I designed my own HyperRAM controller for the TE0890 Spartan-7 mini FPGA module.
The code for my HyperRAM controller and test driver is on Github:
https://github.com/jorisvr/te0890-utils/tree/master/hyperram_testThe whole thing is working very nicely, except that I see short bursts of data corruption approximately once every 10 to 20 hours. I have tried everything I could think of to find the source of these issues, but I just can't figure it out.
I'm not using the BlackMesaLabs hyperam Verilog core, because it only supports dword-level access while I want byte-level write enables, and because the Verilog code only works up to 80 MHz while I want to run at 100 MHz.
So I designed my own controller in VHDL. It operates the HyperRAM at 100 MHz, which should be the maximum supported frequency of the device. My test consists of a simple but intensive march test with varying data patterns (this is sometimes called "moving inversions"). The whole thing seems works
almost flawlessly. It correctly handles repeated runs of the test pattern for many hours. But approximately once every 10 to 20 hours, the test detects a burst of between 1 and 4000 errors, then continues to run for hours again without errors.
Based on the error patterrns, I suspect the corruption occurs in the write data path and perhaps sometimes in the address, but not in the read data path. However it is really difficult to determine this with my current test method.
I tried shifting the clock phases used to drive data to the HyperRAM and to capture data from the HyperRAM. This confirms that I have at least 30 degrees margin in both directions before error rates increase significantly. I therefore find it unlikely that the data corruption is caused by something like setup/hold time violations on the HyperRAM interface.
I tried relaxing the timing configuration of the HyperRAM. At 100 MHz it should support tACC=4 cycles, tRWR=4 cycles. I tried running at default tACC=6 cycles, fixed 2x access latency, and tRWR=6 cycles. I still get data corruption in that configuration.
I tried running at 80 MHz instead of 100 MHz, but I still see data corruption.
I'm currently testing at 50 MHz and no corruption yet, but the errors are so infrequent that I will have to test for several days to be sure.
However I really want to run the RAM at 100 MHz and I believe it should be possible.
At this point I don't know how to debug this any further.
It is remarkable that the errors are extremely rare, but burst-like in nature (no errors for many hours, then hundreds of errors in a fraction of a second).

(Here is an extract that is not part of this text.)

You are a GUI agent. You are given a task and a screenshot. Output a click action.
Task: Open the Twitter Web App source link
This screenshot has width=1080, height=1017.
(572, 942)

This suggests to me that some aspect of the system is intermittently unstable.
Could the MMCM lose phase lock? - Why would it do that?
Could the signal amplitude of the HyperRAM interface drop below the noise margin? - What could cause that?
Is this just the best that HyperRAM can do? - But then it is basically unusable without ECC.
I'm powering my TE0890 module from the USB bus of my computer. Not the most low-noise supply, but I think it should be good enough.
Question 1: Does anybody have any clue what might be going on here?
Question 2: Does anybody have experience with the TE0890 HyperRAM? I'm interested in success stories, similar problems, different problems.
Question 3: Is anybody willing to run my HyperRAM test on their own TE0890 for a few days. The HyperRAM controller and test design are in my Github, linked above. Note that the expected error rate is extremely low, so the test may need to run for many hours to draw conclusions.